Vous vous vantez, chrétien, de souhaiter du bien aux autres ? Mais le mendiant vous est supérieur, puisque n’ayant rien il en désire pour vous davantage. Vous daignez aller jusqu’à souhaiter du bien à celui qui ne reçoit rien de vous : donnez plutôt quelque chose à celui qui vous souhaite du bien. Si c’est une bonne œuvre de désirer du bien aux autres, donnez alors la récompense qu’on mérite. Le pauvre vous souhaite du bien, pourquoi tremblez-vous ? Je vais plus loin ; vous êtes dans la maison de la discipline.
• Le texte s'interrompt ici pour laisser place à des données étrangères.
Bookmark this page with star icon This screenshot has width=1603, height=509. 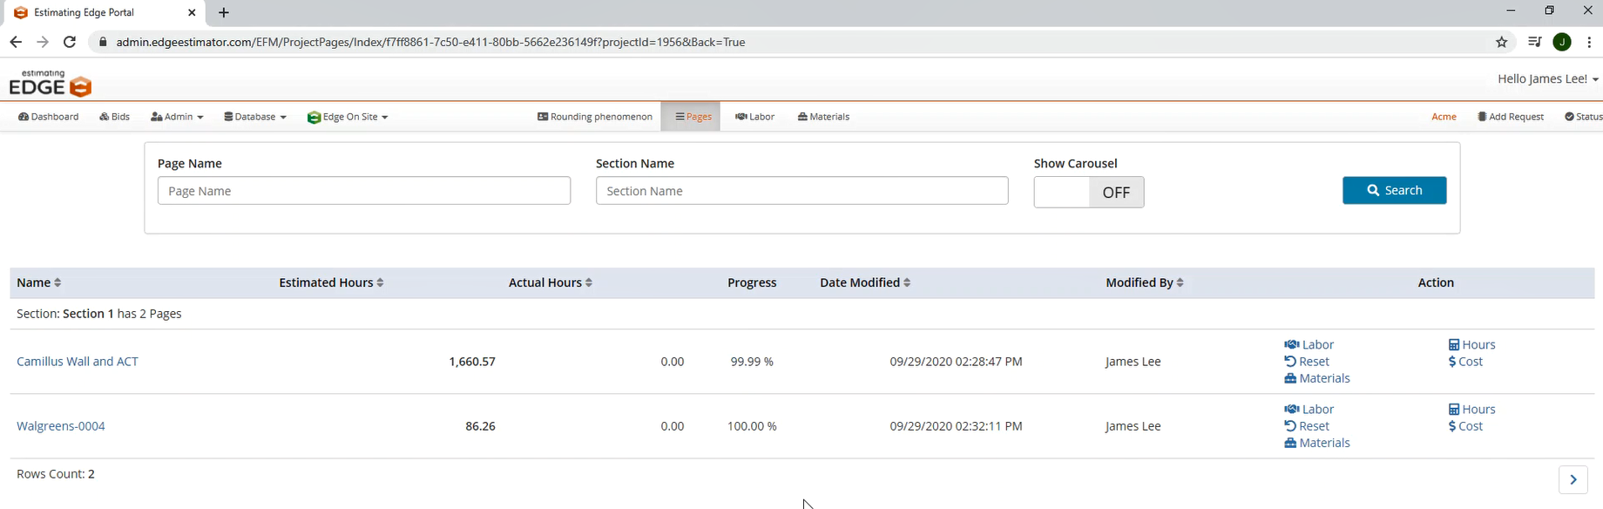coord(1501,42)
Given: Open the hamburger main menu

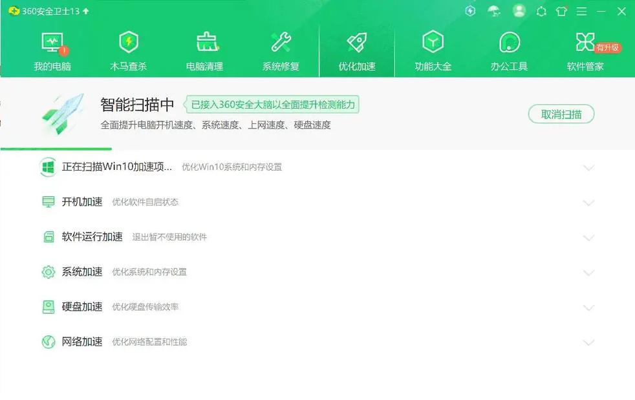Looking at the screenshot, I should [581, 11].
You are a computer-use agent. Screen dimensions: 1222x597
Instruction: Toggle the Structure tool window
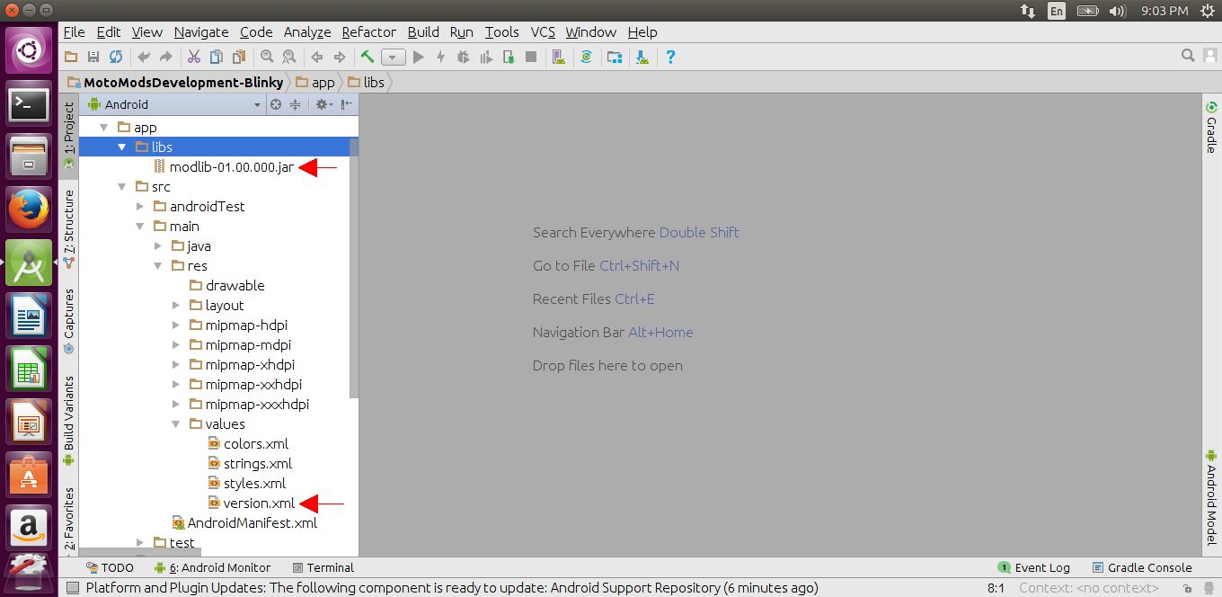[x=69, y=227]
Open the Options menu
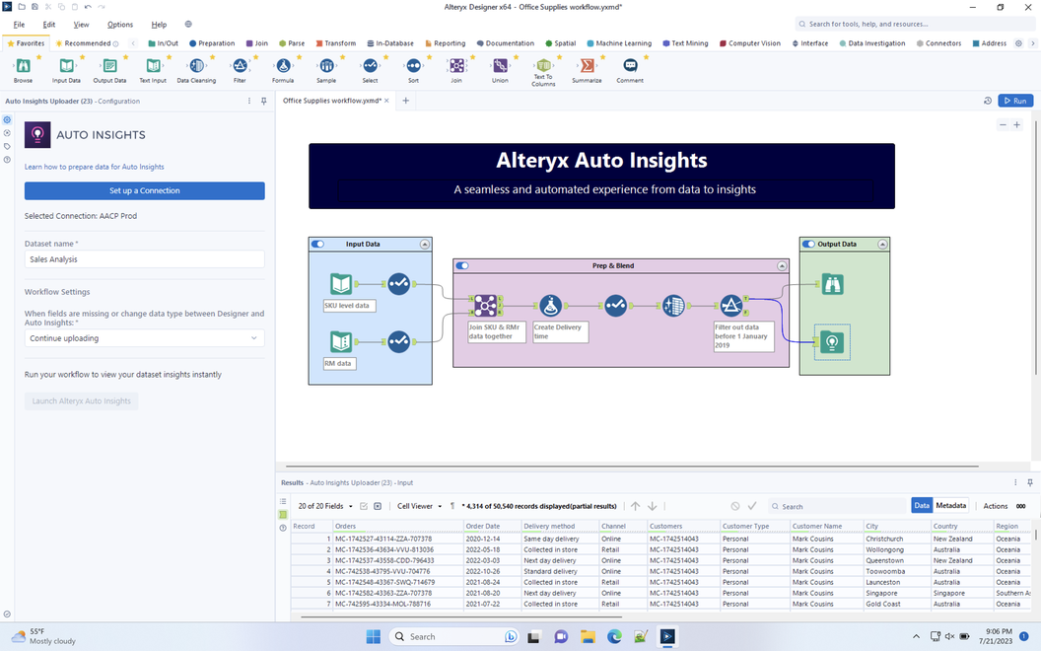 (119, 25)

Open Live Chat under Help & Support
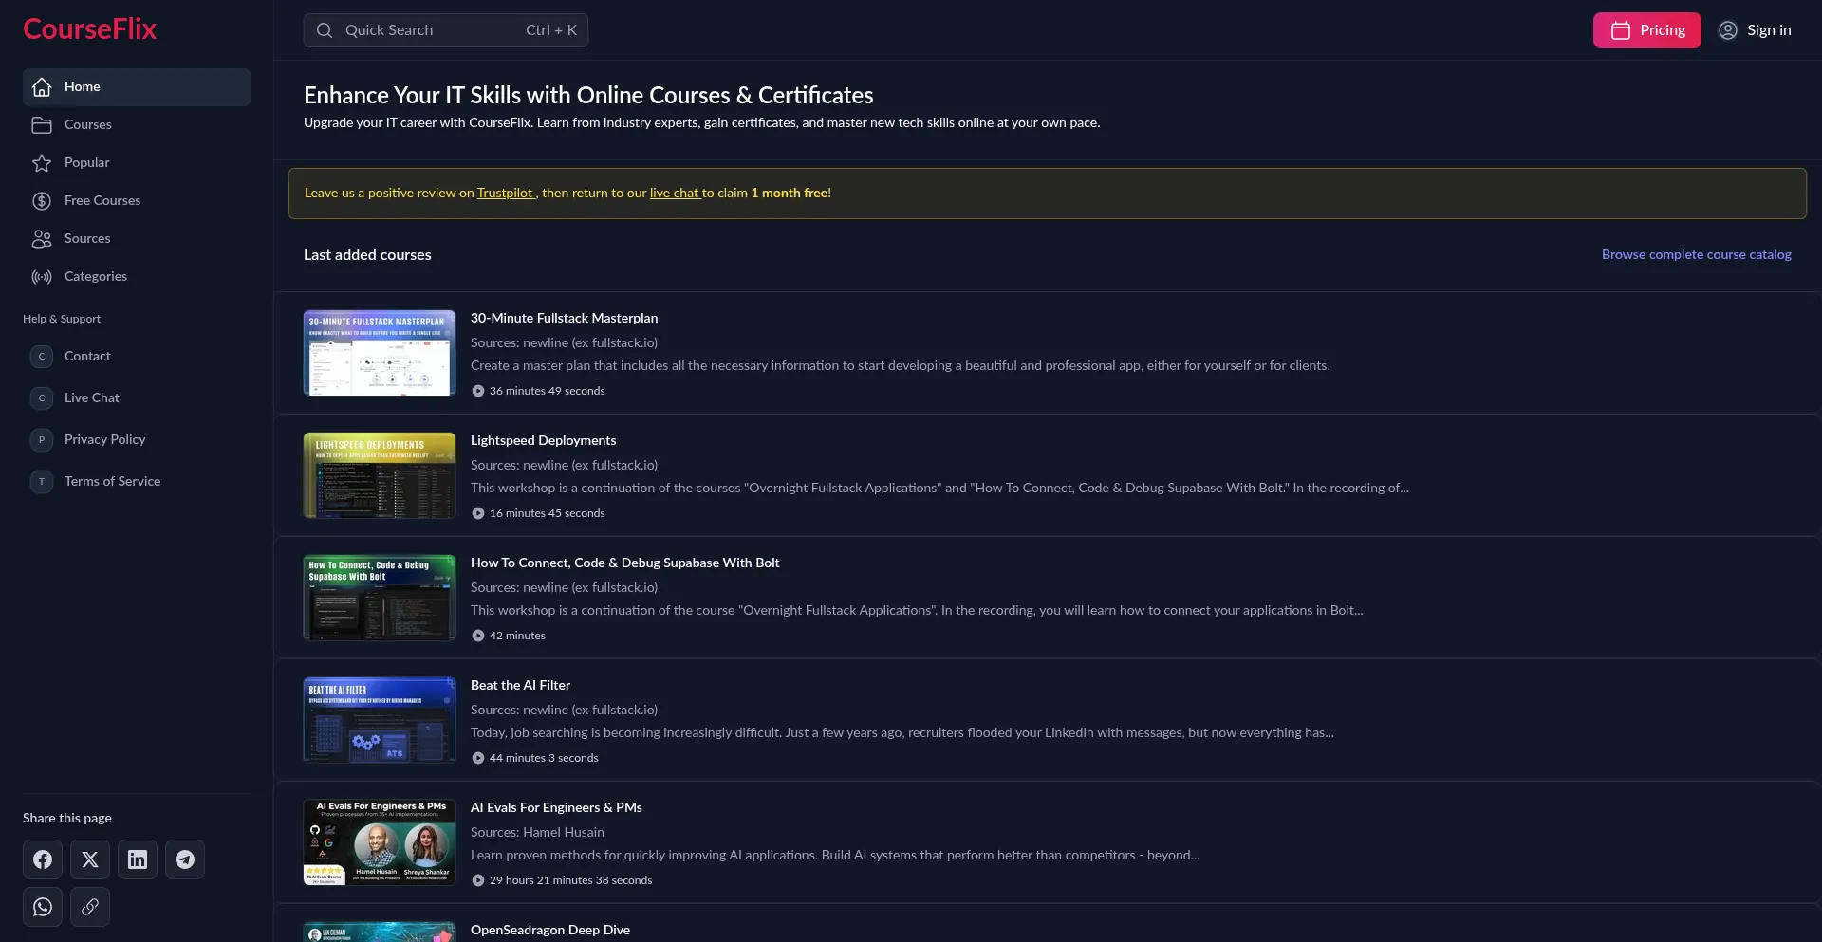[91, 398]
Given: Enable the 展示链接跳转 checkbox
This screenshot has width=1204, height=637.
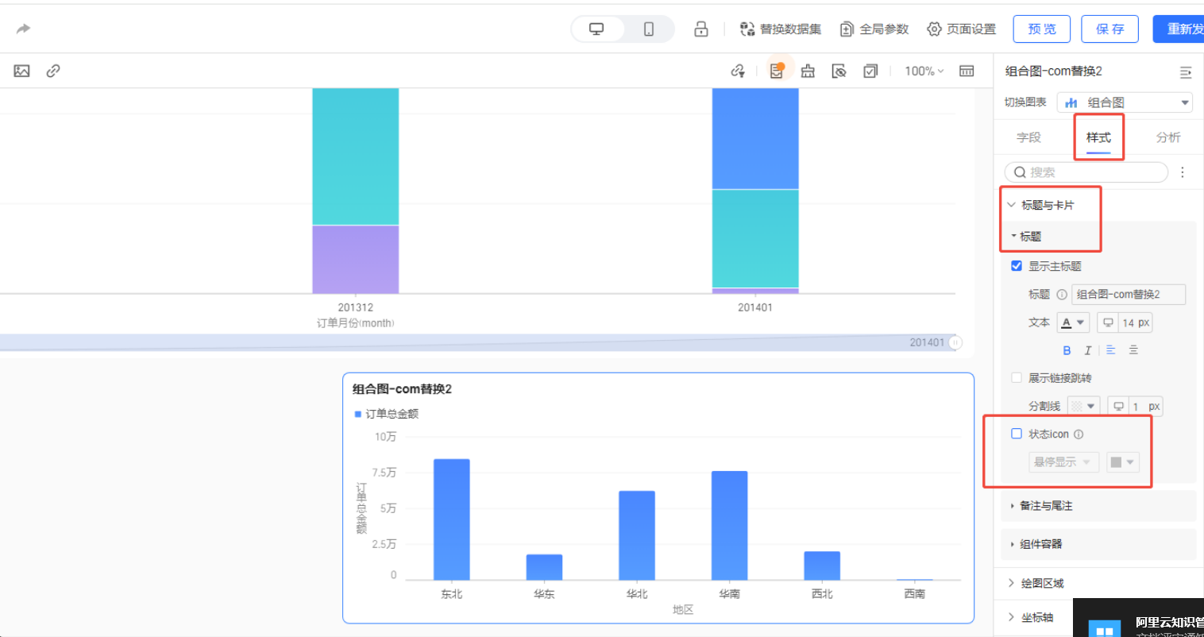Looking at the screenshot, I should point(1017,378).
J’ajoute donc à ce que j’ai dit, donnez à celui qui vous désire du bien, car il n’est autre que Jésus-Christ lui-même. Celui qui vous demande, c’est celui-là même qui vous a donné. Rougissez de honte. Ce riche a voulu être pauvre afin que vous ayez toujours des pauvres à qui vous puissiez donner. Donnez quelque chose à votre frère, donnez quelque chose à votre prochain, donnez quelque chose à votre compagnon. Vous êtes riche et il est pauvre. Cette vie, c’est la voie véritable, ne refusez pas de la parcourir ensemble.